According to the crowdsourced database curated by local tech hub Garage48, by the beginning of July this year, investments in Estonian startups already totaled over €242m ($283m), and the Estonian startup founders club predicts the yearly result to be around €350m ($410m).
For comparison, last year's figure was €272m ($283m), of which €240m was TransferWise's investment round in November 2017, led by Old Mutual Global Investors and IVP. The sum of yearly investments in Estonian startups reached the €100m mark for the first time only a year before.
The fast development of Estonia's startup ecosystem is often associated with the foundation of Skype in 2003, when its technology was originally built by Estonian engineers.
After 15 years, the now Microsoft-owned comms product still has a development center in Estonia. The company has given invaluable experience to a large number of Estonians, many of whom have started their own globally successful companies after their career in Skype, TransferWise's Taavet Hinrikus and Starship's Ahti Heinla among them.

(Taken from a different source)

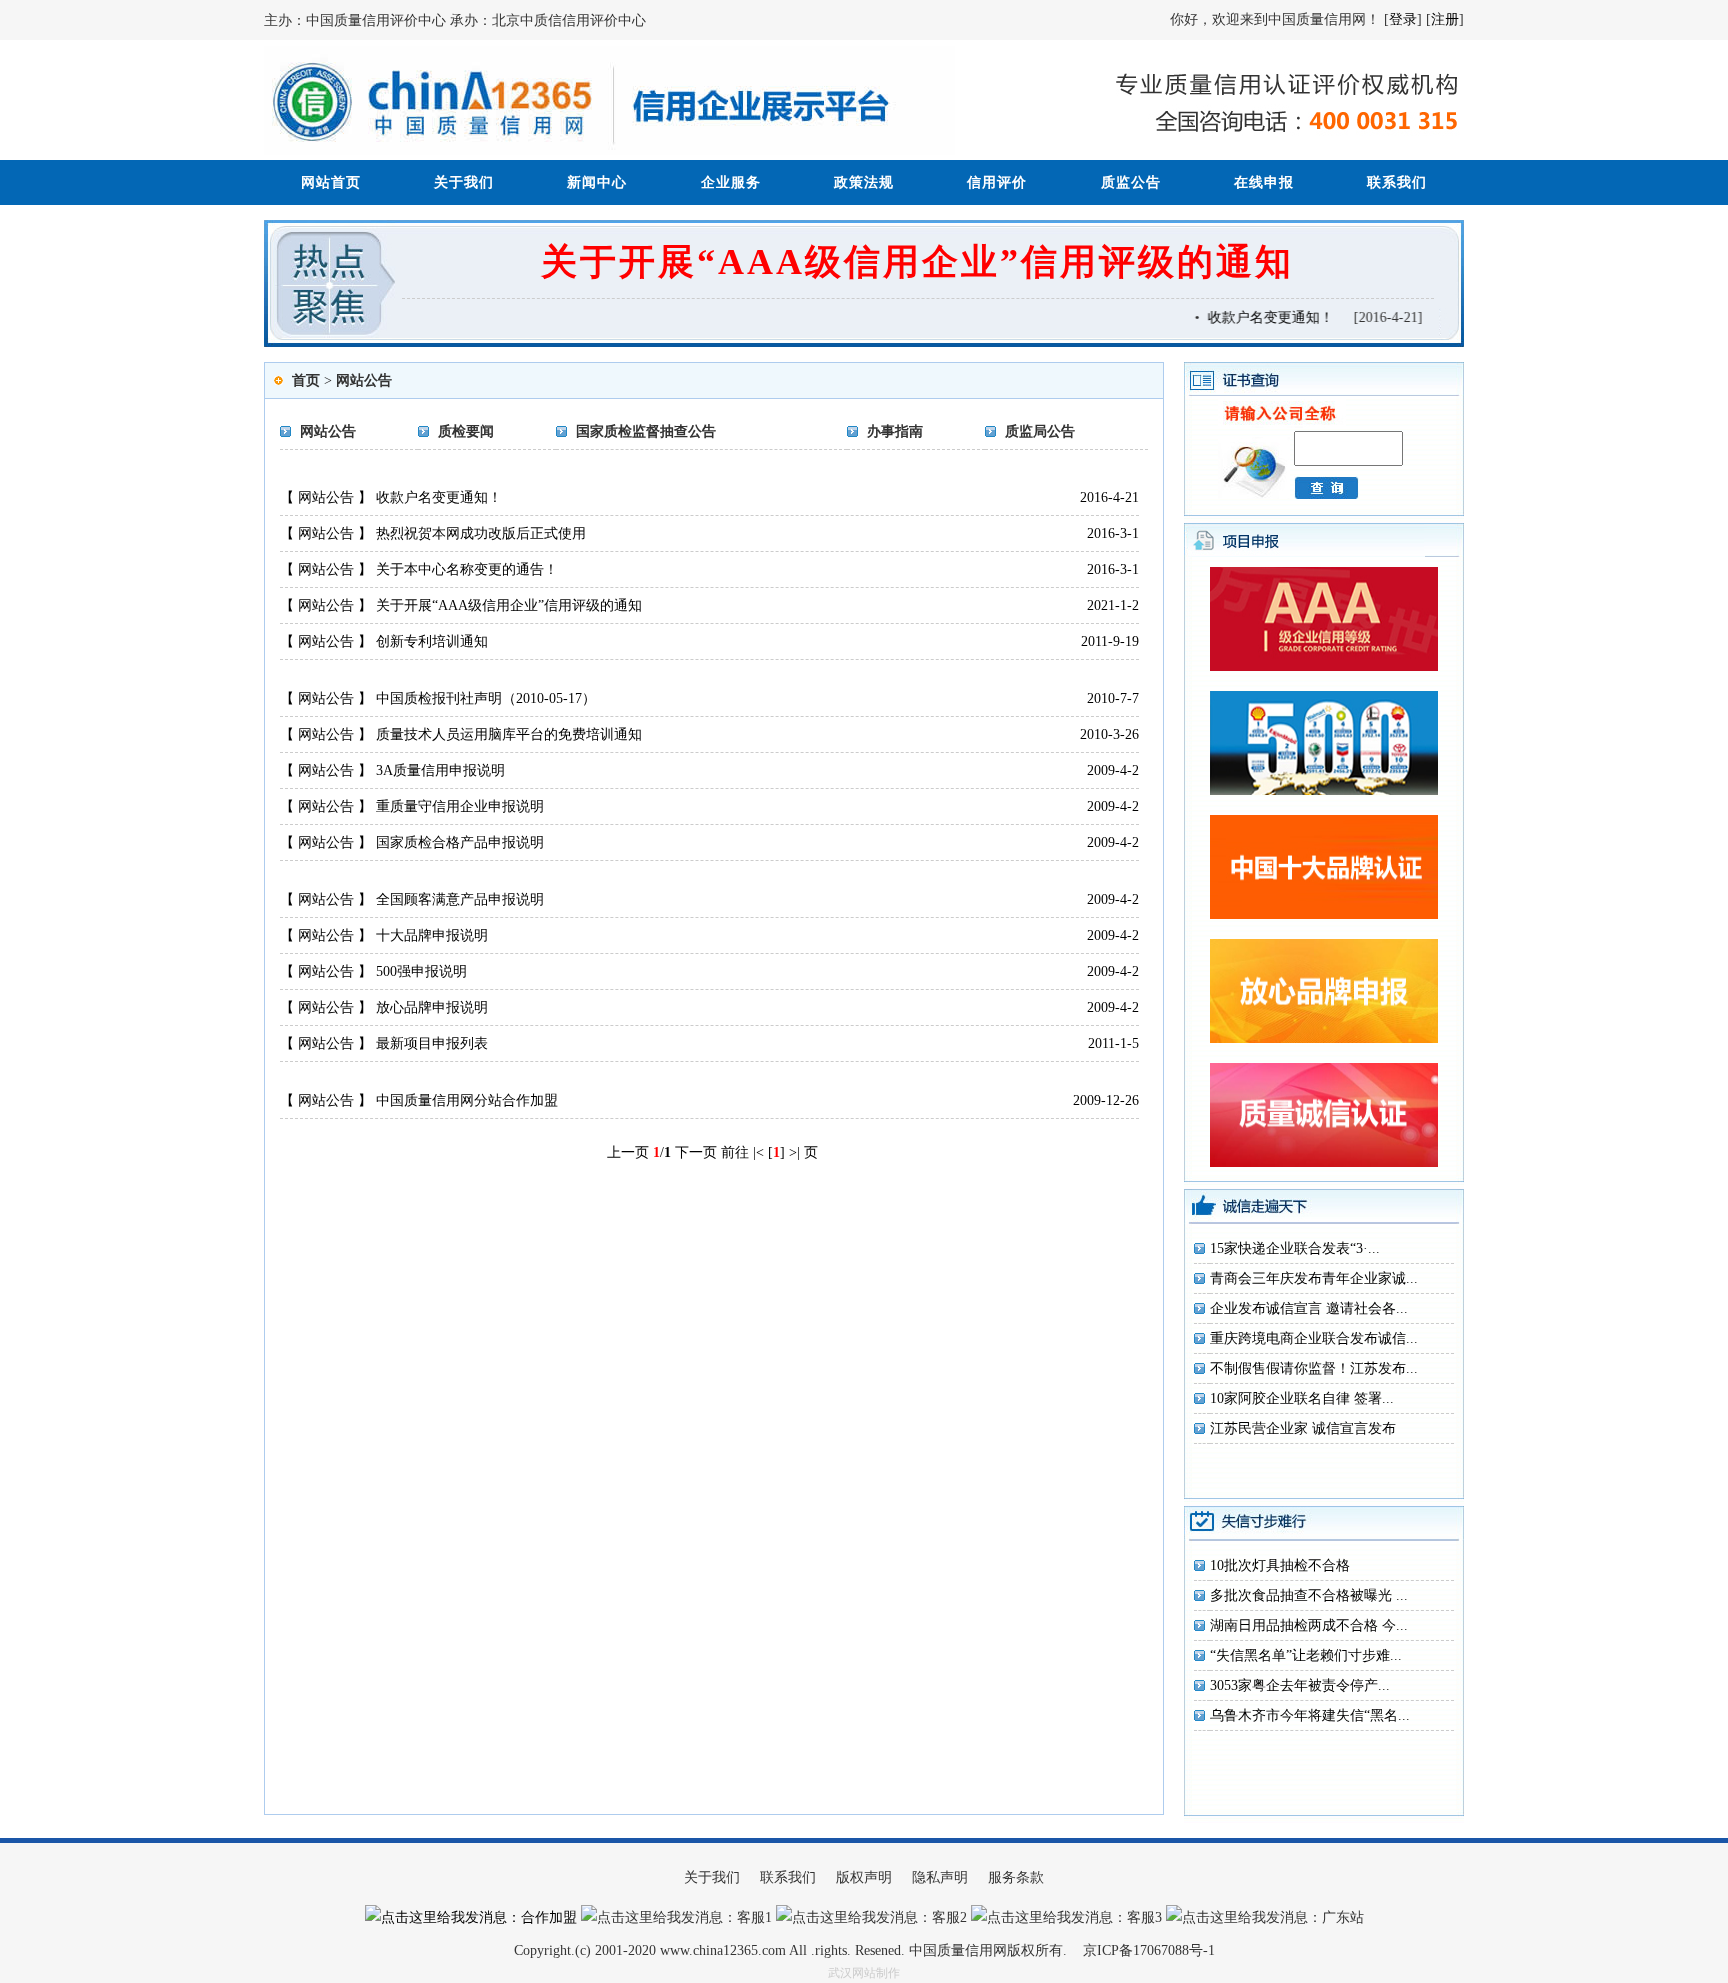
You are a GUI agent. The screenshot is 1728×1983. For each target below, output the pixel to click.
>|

In recent years, a new generation of startuppers is on the rise, adding to those with backgrounds at Skype. Markus Villig, the CEO of now billion-dollar ridesharing service Taxify was aged only 19 years when he co-founded the company five years ago; Veriff's CEO Kaarel Kotkas was aged 21 years when he founded his innovative identification service.
Tamkivi, who belongs to the 'older generation', having joined Skype in 2005 when the company was only 18 months old, is happy to see the new energy flowing into the ecosystem.
"Startup events in Estonia used to feel like the gathering of old friends. It's great to see more and more new faces each time and feel the new energy in the room," he says.
Tamkivi believes that the new generation's successes are down to Estonia's education system, which is strong in math and sciences, and having Skype and TransferWise to set great examples.
"It's similar everywhere. Also the recent success of Finnish tech companies was built in the wake of Nokia. One cannot underestimate the importance of a role model," he says.
"When speaking with colleagues from Latvia or Lithuania, they often mention that although they have a lot of very smart students graduating, the problem is that they don't have their first Skypes whose examples to follow."